Llama 3 8b is running on-chain!

Hey folks,

My interest in decentralizing data (and bringing a new model of data ownership) and distributing compute dates back years and I had wanted to build a non-trivial app on the ICP for a while now.

I took a few days during the summer to learn a new language and experiment with the implementation of a real world LLM in a distributed way on the ICP. Llama 3 8b inference is now running live on the ICP, including the tokenizer, which I think makes it the first fully on-chain 8b LLM. Consensus runs on the inference algorithm as well, bringing a new level of guarantees with regard to the results.

The current implementation is live on mainnet, but is not public given the amount of cycles being burned and the latency.

As a product it’s not usable yet though!

  • The current implementation burns 0.168 TC per token predicted, which translates to $260K / 1M tokens. Compare with $15 / 1M output tokens for gpt-4o.
  • Result above is achieved without much optimization and without SIMD for instance. During a matmul (which is where transformers spend most of their execution time), we currently have 22 cycles per multiply/accumulate. We could hope to improve that to 2 cycles per multiply/accumulate but that would still translate into $26K / 1M tokens. To achieve something usable and competitive, we will very likely need GPUs and price the amount of cycles they use close to zero.
  • Loading the weights into the blocks is very expensive and cost a total of 33 TC (F16-quantized tensors were used, computation on-chain is using float32). I think we will need to think a little bit more about how we want to leverage data on the ICP and probably develop the notion of ‘data nodes’ if we want ICP to be competitive in the data-centric markets (that includes AI).
  • Last but not least the latency is 200 seconds! I’m actively looking at why that is and will improve that soon.

Regarding the implementation, I’ve developed a set of generic ‘yblock’ that can do different operations and connect to each other using inter-canister calls. The current model is distributed over 34 canisters.
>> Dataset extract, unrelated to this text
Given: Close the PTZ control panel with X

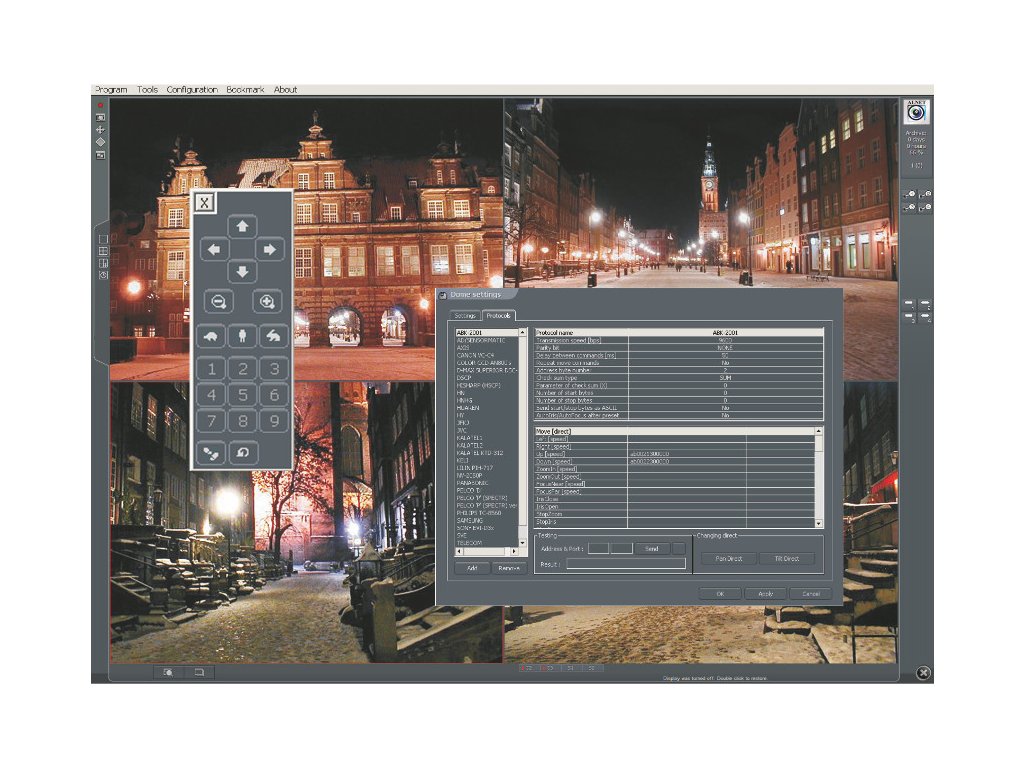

Feel free to check it out: GitHub - gip/yllama.oc and GitHub - gip/yllama.rs: Inference with Transformers in Pure Rust.

Learning and next steps

  • Manually handcrafting models was fun the first time but it is not a very effective approach and optimizing compilers / tooling will have to be developed if we want the ICP to become an execution target for AI models
  • I’d love to open the implementation for more people to use but for that I would need a lot more cycles - if someone is willing to pitch in and help with cycles please let me know
  • The canister programming model is simple to reason about and the tools / libraries (like ic_cdk) easy enough to use
  • The memory management inside a canister is a little hard to understand I wasn’t able to use the stable memory solutions - crash and not access to the right abstraction
  • Cool to see inference being run through consensus, I think that could have real-world applications soon
  • My next focus should be on the tooling and on the data ownership piece, where crypto can really shine

Any questions, let me know.


One question to help me understand:

How fast/slow is it for a standard, simple prompt/response? Very curious.
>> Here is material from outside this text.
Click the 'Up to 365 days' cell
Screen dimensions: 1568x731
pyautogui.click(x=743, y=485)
Measured in seconds? Tens of seconds? More?

1 Like

On a CPU with enough RAM (64GB), Llama 3 8b inference will be able to do 1 token / second at best.
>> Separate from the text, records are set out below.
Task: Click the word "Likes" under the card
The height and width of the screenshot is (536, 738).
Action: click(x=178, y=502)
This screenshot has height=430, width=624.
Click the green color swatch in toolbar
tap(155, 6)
On ICP, we can go up to 2GB per canister and partitioning the model was what I wanted to explore. The added overhead from the communication between canisters (canisters only exchange ~16KB of data, so it’s reasonable), from consensus and the fact that wasm isn’t optimized for this workload bring the latency to ~100s. So as I said it’s not usable as such as, except for batch stuff, waiting 100s for an answer is a no go (even 10s is too much). Optimizing the implementation is definitely possible.


Thank you so much for this and for presenting at the DeAI Technical Group.

A few questions:

  1. How would you reduce 2 cycles per multiply/accumulate?
  2. How are you spreading the model between 34 canisters? Can you pinpoint the different canisters? I noticed that each canister has the same .did file. I assume that they different though.
  3. Would optimization or SIMD significantly improve performance?